Bild 2 zeigt eine elektronenmikroskopische Aufnahme der Oberfläche einer geätzten Hochvolt-Anodenfolie. Die homogene Verteilung und der große freie Querschnitt der geätzten Löcher ermöglichen es, Oxidschicht und Elektrolyt gleichmäßig über die gesamte Oberfläche einzubringen. Bereits zu diesem frühen Zeitpunkt im Produktionsablauf entscheidet sich, ob der Elko später den hohen Anforderungen in Bezug auf Zuverlässigkeit, Stromtragfähigkeit und Langlebigkeit in professionellen Industrieapplikationen gerecht werden kann.

Die einzelnen Prozessschritte haben großen Einfluss auf die Zuverlässigkeit von Elkos im Betrieb. Jianghai verfolgt hier das Ziel, einen hinreichenden Sicherheitsabstand der Formierspannung von der Nennspannung und eine ausreichende Verweildauer beim Nachformieren zu gewährleisten, um eine hohe Zuverlässigkeit zu erreichen.
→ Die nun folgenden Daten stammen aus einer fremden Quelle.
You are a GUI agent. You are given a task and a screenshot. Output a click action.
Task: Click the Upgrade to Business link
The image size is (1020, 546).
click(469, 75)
Da die Formierspannung nicht im Datenblatt angegeben wird, fällt es dem Endanwender nicht leicht, diese als Vergleichsparameter zu bewerten. Indirekt lassen sich jedoch durch gezieltes Nachfragen beim Hersteller und den Vergleich der Leckströme Schlüsse auf die Auslegungsphilosophie des jeweiligen Anbieters ziehen. Angesichts steigender Material- und Energiepreise beobachtet man vermehrt, dass sogar namhafte Hersteller die Formierspannung bei laufenden Serien senken. Jianghai betrachtet derartige Bestrebungen zur Kostenoptimierung aus Qualitätssicht als nicht vertretbar.